Vielleicht hat ja jemand eine Idee, was ich falsch mache - für Tipps bin ich dankbar 

Beste Grüße,

David


----------



## Paddelpirat (30. Jun 2012)

Sieht nach einem Bug aus, wenn man Swing und JavaFX mischt, weil ohne Swing funktioniert der HTMLEditor wie man es erwartet.


----------



## TheJeed (30. Jun 2012)

Du hast Recht. Ich wollte ihn gerade melden, als ich darauf gestoßen bin:

JavaFX-Jira Bug Issue #RT-20887


----------



## Paddelpirat (30. Jun 2012)

Musst du den HTMLEditor denn in Swing einbetten?


----------



## TheJeed (30. Jun 2012)

Ich denke auch gerade drüber nach.
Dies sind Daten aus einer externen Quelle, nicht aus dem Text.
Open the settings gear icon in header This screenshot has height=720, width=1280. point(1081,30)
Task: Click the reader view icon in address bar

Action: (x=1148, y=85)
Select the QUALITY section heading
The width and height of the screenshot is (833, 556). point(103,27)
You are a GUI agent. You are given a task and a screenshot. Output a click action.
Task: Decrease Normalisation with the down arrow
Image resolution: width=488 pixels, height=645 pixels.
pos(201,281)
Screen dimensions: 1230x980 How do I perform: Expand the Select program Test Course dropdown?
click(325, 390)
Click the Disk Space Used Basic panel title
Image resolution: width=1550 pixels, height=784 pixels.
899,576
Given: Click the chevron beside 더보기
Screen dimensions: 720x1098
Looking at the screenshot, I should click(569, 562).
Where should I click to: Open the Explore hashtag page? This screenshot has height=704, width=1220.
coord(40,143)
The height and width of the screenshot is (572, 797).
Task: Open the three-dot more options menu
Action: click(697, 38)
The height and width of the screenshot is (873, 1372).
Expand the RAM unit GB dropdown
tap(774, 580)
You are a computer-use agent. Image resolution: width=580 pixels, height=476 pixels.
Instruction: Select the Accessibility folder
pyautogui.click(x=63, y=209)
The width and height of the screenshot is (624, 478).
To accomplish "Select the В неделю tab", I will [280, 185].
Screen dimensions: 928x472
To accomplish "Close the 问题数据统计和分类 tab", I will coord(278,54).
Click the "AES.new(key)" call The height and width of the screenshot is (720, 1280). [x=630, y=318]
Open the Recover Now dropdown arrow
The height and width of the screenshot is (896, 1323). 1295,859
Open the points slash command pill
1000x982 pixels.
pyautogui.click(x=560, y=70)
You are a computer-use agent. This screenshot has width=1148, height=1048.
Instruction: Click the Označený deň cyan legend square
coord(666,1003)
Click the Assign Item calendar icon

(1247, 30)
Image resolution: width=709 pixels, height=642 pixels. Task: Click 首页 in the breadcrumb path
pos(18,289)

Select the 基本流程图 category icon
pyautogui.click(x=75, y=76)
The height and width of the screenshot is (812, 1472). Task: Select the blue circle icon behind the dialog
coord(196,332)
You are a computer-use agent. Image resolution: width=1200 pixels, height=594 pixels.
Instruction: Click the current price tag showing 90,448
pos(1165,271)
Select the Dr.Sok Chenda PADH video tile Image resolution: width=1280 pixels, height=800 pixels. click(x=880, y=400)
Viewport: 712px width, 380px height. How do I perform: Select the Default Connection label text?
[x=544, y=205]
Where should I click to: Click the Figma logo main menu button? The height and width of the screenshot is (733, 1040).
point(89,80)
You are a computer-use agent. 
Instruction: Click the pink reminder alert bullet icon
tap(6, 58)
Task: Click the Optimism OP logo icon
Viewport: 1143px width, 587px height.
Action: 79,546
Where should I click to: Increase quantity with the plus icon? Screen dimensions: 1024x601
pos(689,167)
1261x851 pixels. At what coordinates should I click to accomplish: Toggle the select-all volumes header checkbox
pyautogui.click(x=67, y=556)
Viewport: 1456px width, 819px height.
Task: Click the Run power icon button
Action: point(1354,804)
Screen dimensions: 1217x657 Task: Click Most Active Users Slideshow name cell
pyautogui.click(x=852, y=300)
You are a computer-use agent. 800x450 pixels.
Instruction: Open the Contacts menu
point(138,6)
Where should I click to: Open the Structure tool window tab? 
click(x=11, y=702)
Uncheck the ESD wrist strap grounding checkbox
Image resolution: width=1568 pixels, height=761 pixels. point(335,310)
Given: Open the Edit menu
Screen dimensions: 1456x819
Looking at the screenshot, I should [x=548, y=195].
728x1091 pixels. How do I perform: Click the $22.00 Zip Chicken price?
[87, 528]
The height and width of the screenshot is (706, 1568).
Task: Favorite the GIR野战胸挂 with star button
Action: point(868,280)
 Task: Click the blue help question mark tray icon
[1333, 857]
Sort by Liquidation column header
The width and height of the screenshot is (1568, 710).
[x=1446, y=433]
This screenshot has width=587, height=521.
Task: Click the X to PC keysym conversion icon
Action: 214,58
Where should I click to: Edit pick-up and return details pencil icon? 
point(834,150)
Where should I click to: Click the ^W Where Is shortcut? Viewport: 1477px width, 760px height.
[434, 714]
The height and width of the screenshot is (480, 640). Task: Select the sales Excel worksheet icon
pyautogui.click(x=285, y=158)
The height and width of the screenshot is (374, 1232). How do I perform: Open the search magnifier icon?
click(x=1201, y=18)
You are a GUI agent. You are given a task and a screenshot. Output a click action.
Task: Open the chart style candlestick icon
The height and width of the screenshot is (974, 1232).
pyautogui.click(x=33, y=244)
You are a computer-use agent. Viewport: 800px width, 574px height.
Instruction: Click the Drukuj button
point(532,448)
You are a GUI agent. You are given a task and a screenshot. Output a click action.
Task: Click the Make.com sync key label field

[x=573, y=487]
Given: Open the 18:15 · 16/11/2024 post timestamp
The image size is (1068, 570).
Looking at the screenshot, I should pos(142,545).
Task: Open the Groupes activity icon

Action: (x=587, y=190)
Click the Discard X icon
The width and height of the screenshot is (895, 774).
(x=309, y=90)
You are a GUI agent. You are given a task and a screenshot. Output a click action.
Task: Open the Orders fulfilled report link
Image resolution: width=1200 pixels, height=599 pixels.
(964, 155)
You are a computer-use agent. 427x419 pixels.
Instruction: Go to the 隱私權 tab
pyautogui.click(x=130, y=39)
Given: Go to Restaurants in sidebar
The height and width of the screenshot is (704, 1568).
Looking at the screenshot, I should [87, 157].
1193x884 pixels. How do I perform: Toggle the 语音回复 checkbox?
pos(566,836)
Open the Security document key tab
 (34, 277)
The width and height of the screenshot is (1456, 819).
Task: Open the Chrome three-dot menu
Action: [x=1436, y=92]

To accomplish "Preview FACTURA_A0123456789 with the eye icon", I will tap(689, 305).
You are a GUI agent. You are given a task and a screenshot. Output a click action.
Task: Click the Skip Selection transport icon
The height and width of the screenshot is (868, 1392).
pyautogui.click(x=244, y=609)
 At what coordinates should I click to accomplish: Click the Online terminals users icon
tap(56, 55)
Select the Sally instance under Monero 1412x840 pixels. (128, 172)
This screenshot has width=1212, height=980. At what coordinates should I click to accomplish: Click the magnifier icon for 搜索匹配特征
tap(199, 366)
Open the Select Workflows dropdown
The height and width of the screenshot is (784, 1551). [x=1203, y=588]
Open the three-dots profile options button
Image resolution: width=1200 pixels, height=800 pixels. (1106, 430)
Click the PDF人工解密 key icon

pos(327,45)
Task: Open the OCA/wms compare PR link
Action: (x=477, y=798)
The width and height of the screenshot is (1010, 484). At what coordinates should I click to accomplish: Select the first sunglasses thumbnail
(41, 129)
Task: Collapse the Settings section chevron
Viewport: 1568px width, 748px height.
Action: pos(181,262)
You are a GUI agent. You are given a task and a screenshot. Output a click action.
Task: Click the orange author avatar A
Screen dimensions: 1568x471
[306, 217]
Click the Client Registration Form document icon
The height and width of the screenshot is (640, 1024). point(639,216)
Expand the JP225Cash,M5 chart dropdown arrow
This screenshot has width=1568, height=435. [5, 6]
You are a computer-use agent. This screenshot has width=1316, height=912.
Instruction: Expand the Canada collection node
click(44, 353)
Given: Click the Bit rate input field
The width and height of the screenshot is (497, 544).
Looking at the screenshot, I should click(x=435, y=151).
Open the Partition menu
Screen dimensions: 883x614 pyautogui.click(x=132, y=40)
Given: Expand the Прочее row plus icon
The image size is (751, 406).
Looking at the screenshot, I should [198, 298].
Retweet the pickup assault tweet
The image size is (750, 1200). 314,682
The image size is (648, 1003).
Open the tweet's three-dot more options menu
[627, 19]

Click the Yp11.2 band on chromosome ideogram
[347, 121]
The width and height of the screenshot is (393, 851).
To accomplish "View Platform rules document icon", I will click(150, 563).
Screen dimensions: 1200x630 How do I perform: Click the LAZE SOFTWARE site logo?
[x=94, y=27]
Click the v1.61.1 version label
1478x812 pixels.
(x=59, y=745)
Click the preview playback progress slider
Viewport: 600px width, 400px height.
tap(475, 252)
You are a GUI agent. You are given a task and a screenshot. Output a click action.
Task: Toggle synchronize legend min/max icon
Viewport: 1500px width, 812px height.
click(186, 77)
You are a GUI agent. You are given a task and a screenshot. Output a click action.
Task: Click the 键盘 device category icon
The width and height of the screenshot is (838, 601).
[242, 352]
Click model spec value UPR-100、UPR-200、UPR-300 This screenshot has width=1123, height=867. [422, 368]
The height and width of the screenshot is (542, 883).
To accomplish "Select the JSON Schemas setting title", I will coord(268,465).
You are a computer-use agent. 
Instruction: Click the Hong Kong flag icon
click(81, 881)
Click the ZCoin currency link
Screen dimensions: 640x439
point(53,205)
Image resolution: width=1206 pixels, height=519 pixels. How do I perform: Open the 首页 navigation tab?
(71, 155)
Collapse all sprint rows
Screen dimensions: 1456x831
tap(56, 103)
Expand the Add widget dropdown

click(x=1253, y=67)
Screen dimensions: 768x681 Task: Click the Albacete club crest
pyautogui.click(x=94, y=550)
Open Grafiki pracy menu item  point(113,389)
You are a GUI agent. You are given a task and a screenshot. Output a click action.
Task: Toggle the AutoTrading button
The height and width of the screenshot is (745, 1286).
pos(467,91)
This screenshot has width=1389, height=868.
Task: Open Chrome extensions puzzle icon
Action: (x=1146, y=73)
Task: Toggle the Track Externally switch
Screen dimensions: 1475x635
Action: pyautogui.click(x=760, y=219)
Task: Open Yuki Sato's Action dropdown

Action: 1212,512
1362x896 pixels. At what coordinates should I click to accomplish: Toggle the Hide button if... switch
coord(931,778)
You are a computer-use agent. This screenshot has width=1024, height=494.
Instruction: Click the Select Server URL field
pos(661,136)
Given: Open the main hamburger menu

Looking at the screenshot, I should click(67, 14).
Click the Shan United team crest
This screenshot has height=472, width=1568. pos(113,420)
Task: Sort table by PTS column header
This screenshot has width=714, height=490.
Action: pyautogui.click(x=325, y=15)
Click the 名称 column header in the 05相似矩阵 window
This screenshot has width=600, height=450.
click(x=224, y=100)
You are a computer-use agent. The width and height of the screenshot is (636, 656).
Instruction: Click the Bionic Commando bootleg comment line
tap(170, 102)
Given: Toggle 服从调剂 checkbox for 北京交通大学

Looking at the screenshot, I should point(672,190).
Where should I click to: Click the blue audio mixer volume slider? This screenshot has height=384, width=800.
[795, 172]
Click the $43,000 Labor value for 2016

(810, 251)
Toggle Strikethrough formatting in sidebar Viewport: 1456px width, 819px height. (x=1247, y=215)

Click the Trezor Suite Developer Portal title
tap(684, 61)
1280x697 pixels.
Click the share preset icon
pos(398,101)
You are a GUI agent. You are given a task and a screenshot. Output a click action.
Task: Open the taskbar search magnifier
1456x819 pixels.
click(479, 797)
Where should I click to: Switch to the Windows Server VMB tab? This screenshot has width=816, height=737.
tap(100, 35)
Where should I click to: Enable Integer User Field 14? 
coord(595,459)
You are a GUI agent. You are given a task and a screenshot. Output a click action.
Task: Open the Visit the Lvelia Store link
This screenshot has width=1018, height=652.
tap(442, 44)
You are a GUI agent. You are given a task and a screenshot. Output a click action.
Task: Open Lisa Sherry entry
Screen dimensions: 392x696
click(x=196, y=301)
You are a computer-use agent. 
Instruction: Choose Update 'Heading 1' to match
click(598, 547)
An sich nicht. Ich muss mal checken, ob das, was dort noch an Swing-Kram fehlt auch über JavaFX zu lösen ist. So sehr ich das inzwischen auch mag, so viele Unwägbarkeiten, Bugs und fehlende Features gibt es derzeit noch in JavaFX.


----------



## dzim (2. Jul 2012)

Jep, das ist i.d.R. auch noch mein Problem... Ich find es ja ganz nett, aber noch nicht perfekt. Nun ja - ist nun mal auch work in progress.
Toll ist auch, dass das JavaFX in jdk7u5 (win) auch noch 2.1.1 ist und noch Teile der API fehlen - was bei mir kurzzeitig für Verwirrung sorgte, als ich meine eigene Anwendung zu Hause aus GitHub geklont hab... ;-)


----------